## [ABOUT THIS EXERCISE]
Transcribe the listing exactly; drop the images.

## [PROVIDED DATA]

[Start of Attachment]

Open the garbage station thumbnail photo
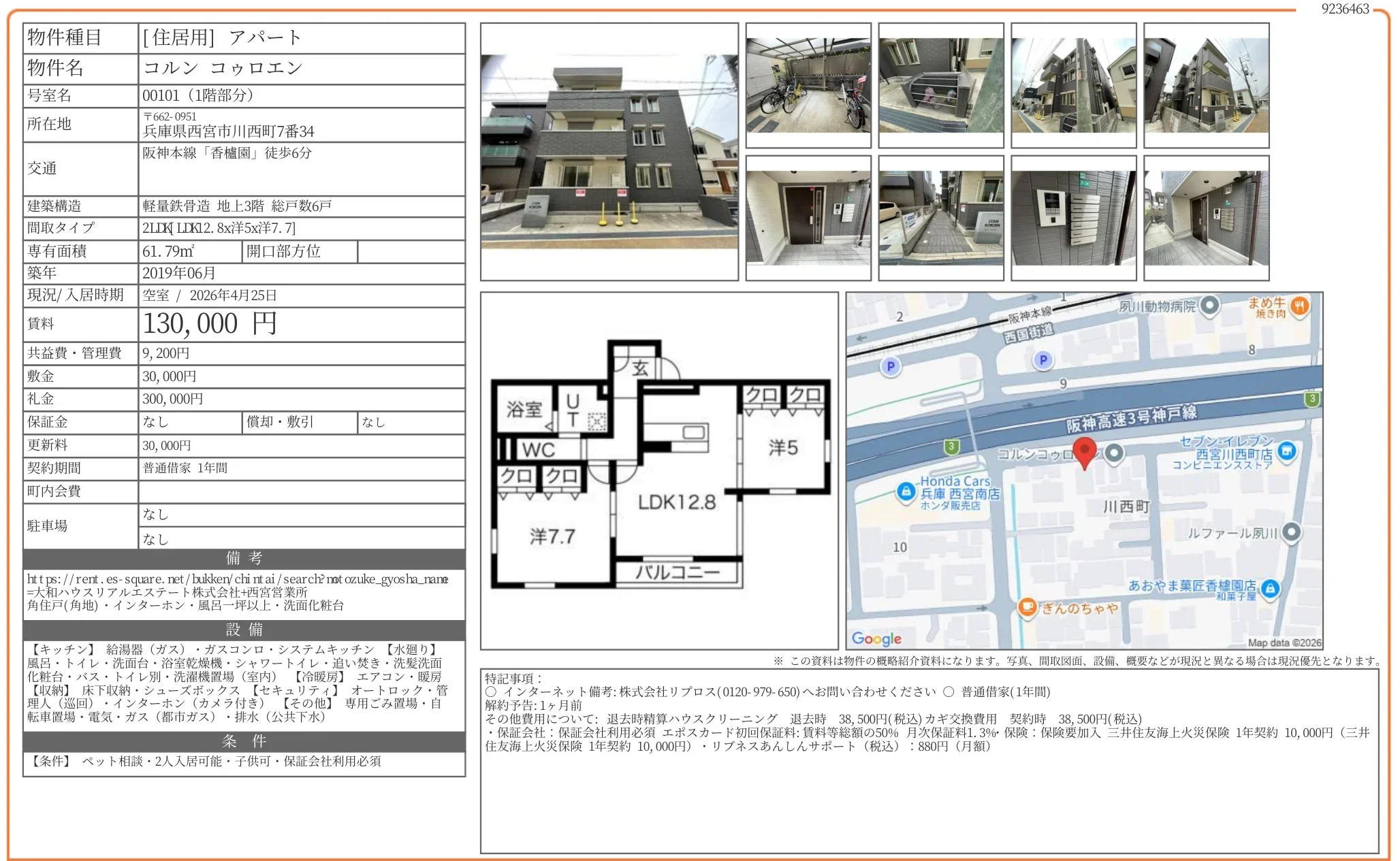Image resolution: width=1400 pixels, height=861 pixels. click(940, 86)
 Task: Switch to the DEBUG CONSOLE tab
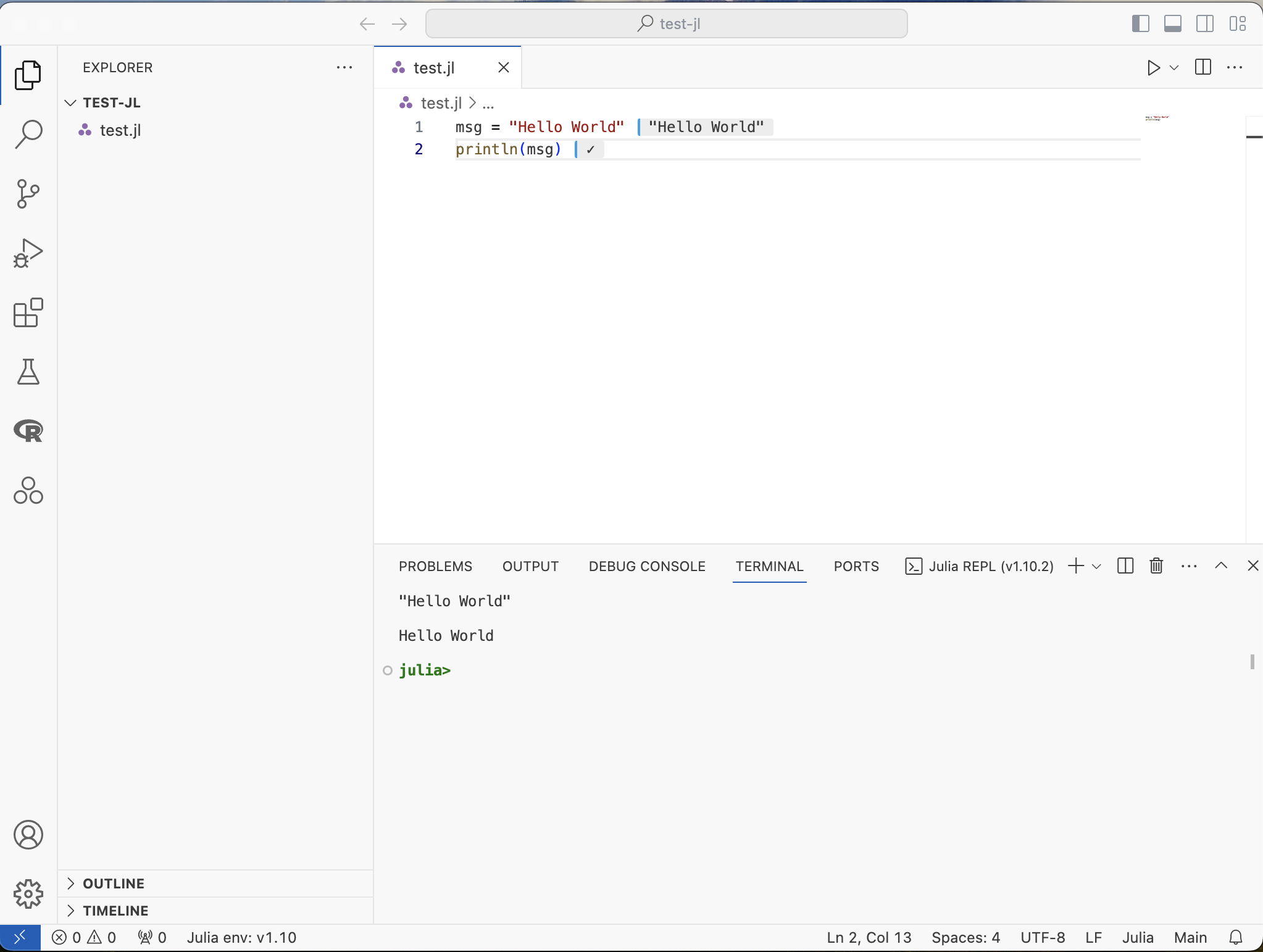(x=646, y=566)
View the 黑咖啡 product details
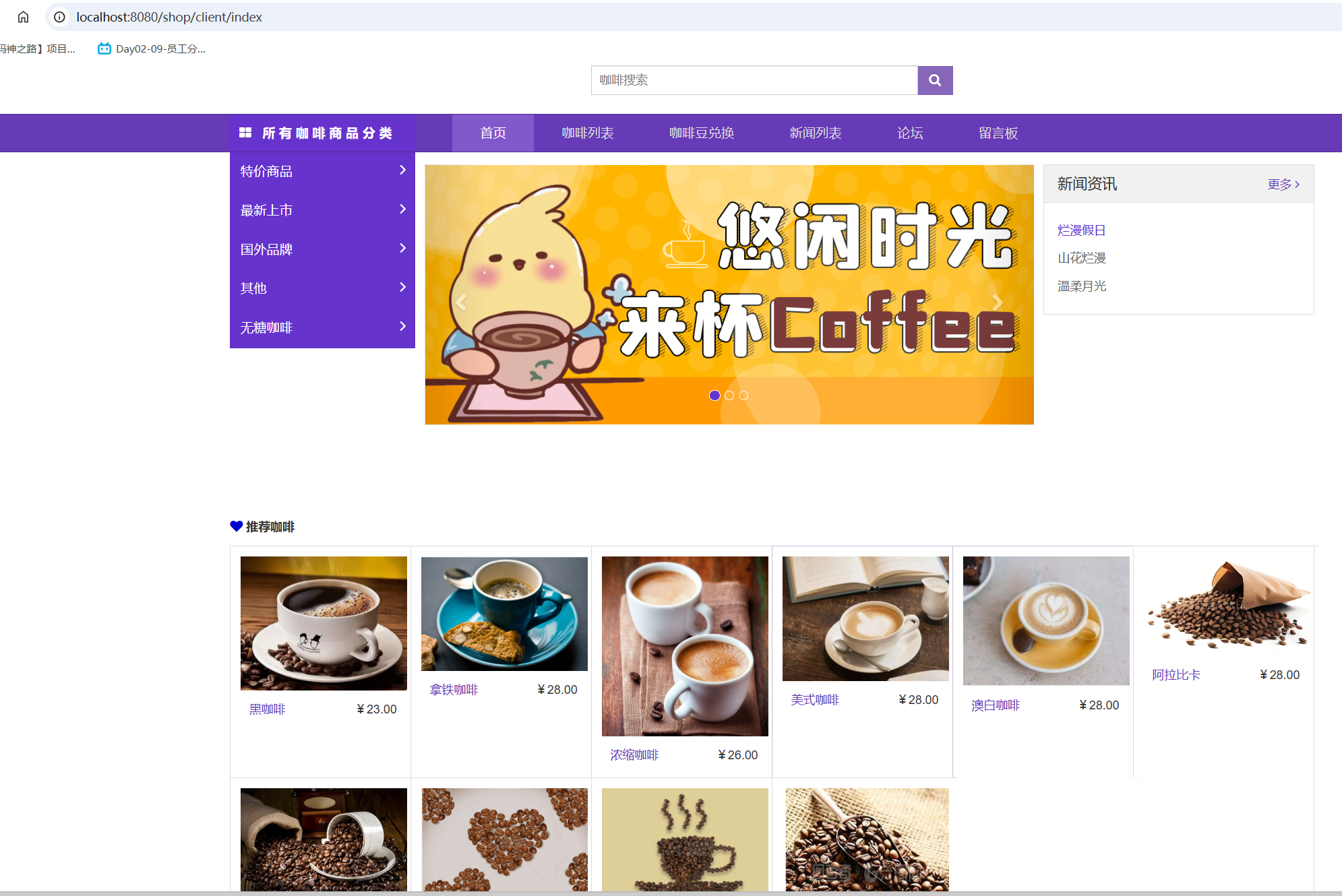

[End of Attachment]

## [REPLY TO THE TASK]
Open the garbage station thumbnail photo
Image resolution: width=1400 pixels, height=861 pixels. click(940, 86)
 Task: Switch to the DEBUG CONSOLE tab
(x=646, y=566)
View the 黑咖啡 product details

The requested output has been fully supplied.